La globalización de la política y la economía del mundo llegó para quedarse, pese al desvarío de los Estados Unidos, que habiendo sido su principal impulsor, parece estar dando marcha atrás. La reversa encierra al coloso de América del Norte en la contradicción de aislarse en un anacrónico proteccionismo económico por una parte, y en la pretensión de instaurar un gobierno mundial unipolar por otra, bajo el poder único y hegemónico de los EEUU o mejor dicho, de la oligarquía plutocrática que controla a dicho país.
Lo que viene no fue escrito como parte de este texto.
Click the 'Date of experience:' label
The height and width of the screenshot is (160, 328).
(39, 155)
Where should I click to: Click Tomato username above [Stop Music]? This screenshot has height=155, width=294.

Por lo que toca a nuestra patria, vivimos un proceso de integración económica en el Tratado México, Estados Unidos y Canadá T-MEC, en virtud de la ubicación geográfica de los tres países. En el caso nuestro la relación binacional con los EEUU no se reduce a una mera vecindad, sino a un modo de compartir el mismo espacio continental y una historia común con sus luces y sombras, habida cuenta que más de dos millones de kilómetros cuadrados del territorio de los EEUU fueron parte de México, y hoy día millones de mexicanos de origen, habitan al norte del Río Bravo.
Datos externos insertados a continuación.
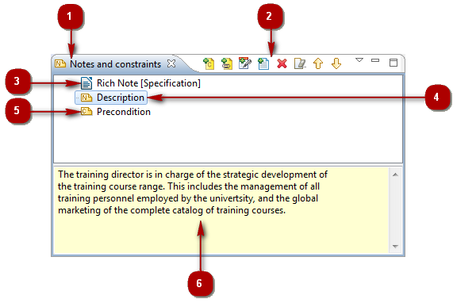
Task: Minimize the Notes and constraints view
Action: (375, 60)
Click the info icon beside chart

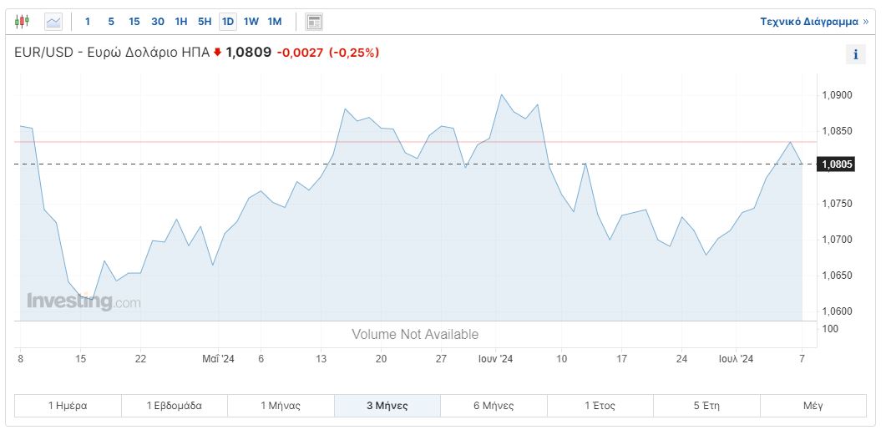click(x=855, y=55)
La cerrazón en la que han caído los EEUU, cuyo Presidente propone el pleito nuestro de cada día, ha llevado a nuestro Gobierno a poner en marcha una estrategia de substitución de importaciones y diversificación de exportaciones, que sin menoscabo del T-MEC, nos hace voltear a los cuatro puntos cardinales del planeta. Es importante que México haya sido invitado como país observador a la próxima cumbre del BRICS, porque resulta pertinente y necesaria la construcción de un Sistema Mundial Multipolar, cuyos paises participantes actúen en base a consenso, de acuerdo a la identidad cultural e intereses de cada uno de ellos.
Esta forma de integración universal es congruente con la Doctrina Social Cristiana que postula como fin de la política el Bien Común de la Sociedad, en base a los principios de Solidaridad y Subsidiariedad. En el plano internacional el principio de Solidaridad implica la mutua cooperación entre los Estados Nacionales, y por Subsidiariedad se entiende el conjunto de derechos y obligaciones de los gobiernos nacionales entre sí, y un sistema de gobernanza supranacional, exento de pretensiones de dominio absoluto, y que esté basado en el respeto a la Soberanía Política de cada Estado y la plena aceptación de la identidad cultural propia de cada sociedad.